In a story that moves at snail’s pace and ranges from gardening to church, from quiet reflection to quibbles over inheritance, it’s no surprise that this is a film about retirement. That it is also drenched in small-scale melodrama should also be familiar to those familiar with Shakespeare’s catalogue, even if the local intrigue of Stratford-upon-Avon doesn’t have quite the scope or prestige as his tales of royalty. It is clear that Elton and Branagh are passionate about their subject, but in placing him in this sleepy atmosphere All Is True so often takes on a tone of pity that someone of his standing would be consigned to a life so mundane after so illustrious a career, and with potentially so much more to contribute.

And so the film, wondering what to do with Shakespeare’s remaining days, wanders. Focus moves from Shakespeare’s musings over Hamnet’s wasted potential, to a scandal involving Susanna’s infidelity, to Anne’s neglect, to William’s suspected homosexuality, to Judith’s solitude. And in between all of this William gardens, offering Branagh chance enough to look diligent and contented in his old age. There are enough stories here to fill a village newspaper and yet they do not add up to anything coherent. Add some anachronistic dialogue into the equation and the whole enterprise feels half-cooked.

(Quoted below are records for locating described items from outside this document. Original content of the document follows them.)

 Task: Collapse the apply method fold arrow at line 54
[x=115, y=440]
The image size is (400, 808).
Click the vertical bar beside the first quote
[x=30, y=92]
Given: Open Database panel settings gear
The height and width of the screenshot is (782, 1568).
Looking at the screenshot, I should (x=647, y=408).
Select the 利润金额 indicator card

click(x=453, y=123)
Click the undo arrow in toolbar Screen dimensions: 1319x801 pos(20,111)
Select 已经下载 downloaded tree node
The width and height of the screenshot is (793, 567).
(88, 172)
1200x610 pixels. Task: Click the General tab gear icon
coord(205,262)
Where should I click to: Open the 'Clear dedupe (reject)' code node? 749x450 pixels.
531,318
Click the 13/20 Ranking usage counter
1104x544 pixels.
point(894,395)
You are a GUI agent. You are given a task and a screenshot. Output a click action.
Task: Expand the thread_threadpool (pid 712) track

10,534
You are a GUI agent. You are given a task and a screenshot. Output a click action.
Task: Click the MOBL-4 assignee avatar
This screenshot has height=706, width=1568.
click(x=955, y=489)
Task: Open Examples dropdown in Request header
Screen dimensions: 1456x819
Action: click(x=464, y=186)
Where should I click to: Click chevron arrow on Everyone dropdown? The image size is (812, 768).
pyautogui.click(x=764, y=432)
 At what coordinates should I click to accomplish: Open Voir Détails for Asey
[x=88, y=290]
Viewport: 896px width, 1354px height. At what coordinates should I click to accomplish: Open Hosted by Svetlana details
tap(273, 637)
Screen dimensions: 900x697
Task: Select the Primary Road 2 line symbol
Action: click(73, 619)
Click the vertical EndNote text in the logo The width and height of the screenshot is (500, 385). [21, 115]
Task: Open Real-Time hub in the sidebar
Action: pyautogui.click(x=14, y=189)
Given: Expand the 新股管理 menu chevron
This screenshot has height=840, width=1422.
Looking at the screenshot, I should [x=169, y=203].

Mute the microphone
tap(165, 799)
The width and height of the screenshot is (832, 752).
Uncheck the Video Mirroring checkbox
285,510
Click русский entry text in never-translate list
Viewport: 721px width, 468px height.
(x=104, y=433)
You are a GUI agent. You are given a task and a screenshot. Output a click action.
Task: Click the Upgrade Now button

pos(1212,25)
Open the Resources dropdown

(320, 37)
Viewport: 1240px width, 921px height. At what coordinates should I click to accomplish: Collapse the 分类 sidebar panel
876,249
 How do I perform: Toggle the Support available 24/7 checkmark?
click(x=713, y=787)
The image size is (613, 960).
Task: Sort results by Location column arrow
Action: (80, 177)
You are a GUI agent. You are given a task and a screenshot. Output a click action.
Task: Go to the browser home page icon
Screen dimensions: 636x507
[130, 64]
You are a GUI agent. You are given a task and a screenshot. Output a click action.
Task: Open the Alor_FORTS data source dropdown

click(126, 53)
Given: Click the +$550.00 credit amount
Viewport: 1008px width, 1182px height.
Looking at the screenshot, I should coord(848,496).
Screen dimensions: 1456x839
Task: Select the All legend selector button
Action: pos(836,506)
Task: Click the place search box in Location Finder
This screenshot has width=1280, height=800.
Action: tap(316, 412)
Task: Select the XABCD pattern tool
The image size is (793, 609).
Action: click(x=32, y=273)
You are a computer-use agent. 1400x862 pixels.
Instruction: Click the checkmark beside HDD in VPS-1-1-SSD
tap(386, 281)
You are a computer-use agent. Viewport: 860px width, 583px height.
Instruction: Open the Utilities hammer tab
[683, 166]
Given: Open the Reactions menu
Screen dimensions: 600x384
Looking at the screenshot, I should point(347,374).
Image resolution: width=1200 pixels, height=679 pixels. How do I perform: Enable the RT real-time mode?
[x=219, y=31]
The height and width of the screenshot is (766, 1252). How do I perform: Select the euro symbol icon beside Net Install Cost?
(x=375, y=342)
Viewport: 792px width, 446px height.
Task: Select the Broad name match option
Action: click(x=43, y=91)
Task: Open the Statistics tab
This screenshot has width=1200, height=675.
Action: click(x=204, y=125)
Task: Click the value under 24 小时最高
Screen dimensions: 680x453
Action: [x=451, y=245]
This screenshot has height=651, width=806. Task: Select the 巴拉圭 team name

Performances are roundly fine, if overly reserved, but overall there is an uneasy battle between reverence and condemnation that leaves this slow burn floundering in a way that Shakespeare’s plays never did. In search of emotional catharsis, Elton and Branagh at times seem anxious to place Shakespeare as a genius through his writing, and as a progressive champion, such as when as an aside he says he’d prefer women to play female roles on stage. Then at others they seem hardened to condemn his views on women more broadly: roles in marriage, child-bearing obligations and the household — views very much the norm at the time. In the end we’re not sure if we’re supposed to think William is a self-centred dinosaur or a hero. Are we meant to feel happy for his contentment after a life lived to the fullest, or sad for his family’s decades living in his back-turned shadow? It’s hard to say. As this is all speculative, best then to admire what we do know — his plays — and draw what we can from that instead.

All Is True is in cinemas from 9th May through Sony Pictures.